I think so, since Jesus took a balanced approach to the question. In Mark 9:40, he is quoted “Whoever is not against us is for us.”  In Matthew 12:30, Jesus seemingly embraces  the opposite  tack: “He who is not with me is against me.”

When it comes to the halo of fresh produce, some consumer food companies have tried to steal the sunshine of whole produce. The issue is a topic right now on regulations.gov, as the FDA has been taking comments on the agency’s "Comprehensive, Multi-Year Nutrition Innovation Strategy.”

The comment period closed Nov. 12, but there is pushback from the nutrition community on deceptive advertising on food that touts fruits and veggies where hardly any are present.
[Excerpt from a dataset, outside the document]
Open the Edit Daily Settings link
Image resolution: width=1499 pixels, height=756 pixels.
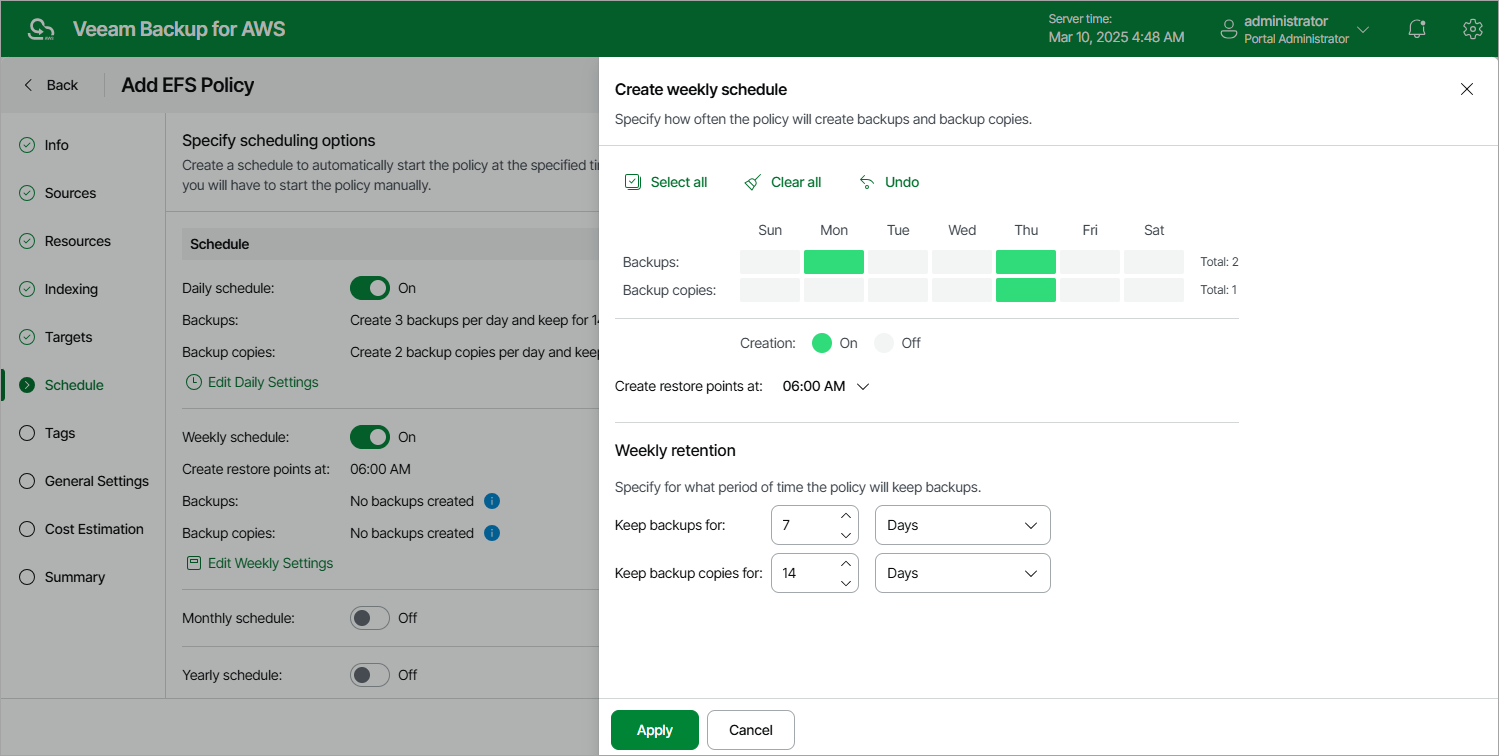(262, 382)
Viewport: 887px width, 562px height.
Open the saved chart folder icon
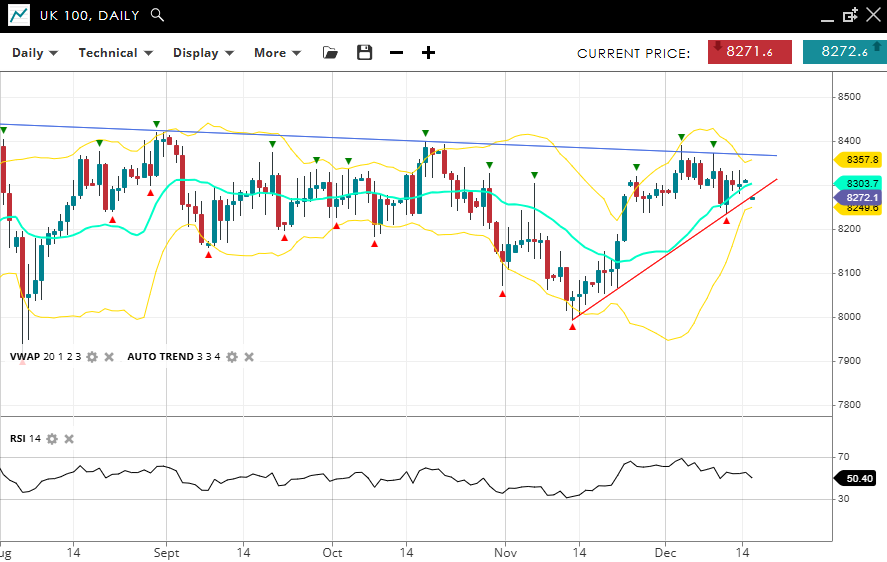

From the Academy of Nutrition and Dietetics said this in a comment:


Labels thus provide actionable information at the point of decision, connecting dietary choices to health. Yet products across the marketplace attempt “permission” marketing, in which a health halo is intentionally created to make food and beverages appear more healthful than they are. Specifically, consumers should not be misled that processed foods touting images of fruits and vegetables are actually adequate dietary substitutes for fresh fruits and vegetables. For this reason, it is critical that the FDA’s initiative should seek to correct misleading or inaccurate labeling claims and should not enable unhealthy foods to unfairly compete with fresh fruits and vegetables, which occupy too little space in Americans’ diets.

As the FDA fleshes out the details of its Nutrition Innovation Strategy, the agency should consider the extent to which its labeling policies and new strategies encourage the promotion of products that are substantively better than an unhealthful substitute but remain suboptimal in its nutrient density or other relevant characteristics. In addition, the FDA should ascertain whether labeling initiatives may drive consumers not only towards more healthful products labeled as such and away from less healthful products, but also unintentionally away from optimally healthful whole foods such that lack labels, such as fresh fruits and vegetables. For these reasons, we believe that the FDA should focus on the following initiatives as part of the Nutrition Innovation Strategy:

  • If defined with rigorous scientific substantiation and in a manner readily and accurately understood by the vast majority of consumers, the FDA should strengthen the definition of “healthy” and review a full range of options for front-of-package  nutrition labeling programs;
  •  The FDA should improve labeling of whole grains to enhance transparency and clarity for consumers and encourage healthful reformulation of graincontaining foods;
  • The FDA should have flexibility in prioritizing applications for health claims with rigorous scientific substantiation that have broad health benefits; 
  • The FDA should support health and enhance transparency by addressing deceptive labeling;
  • The FDA should modernize and improve standards of identity and ingredient lists and continue its efforts on sodium reduction; and 
  • The FDA should continue and even redouble its critical work on nutrition education.


TK: Fruits and vegetables in processed form aren’t the enemy, but highly processed foods with only a hint of fruits or veggies (think of strawberry toaster pastries, for example) are. True disciples need to follow the path of fresh produce. He who is  stealing our halo is against us.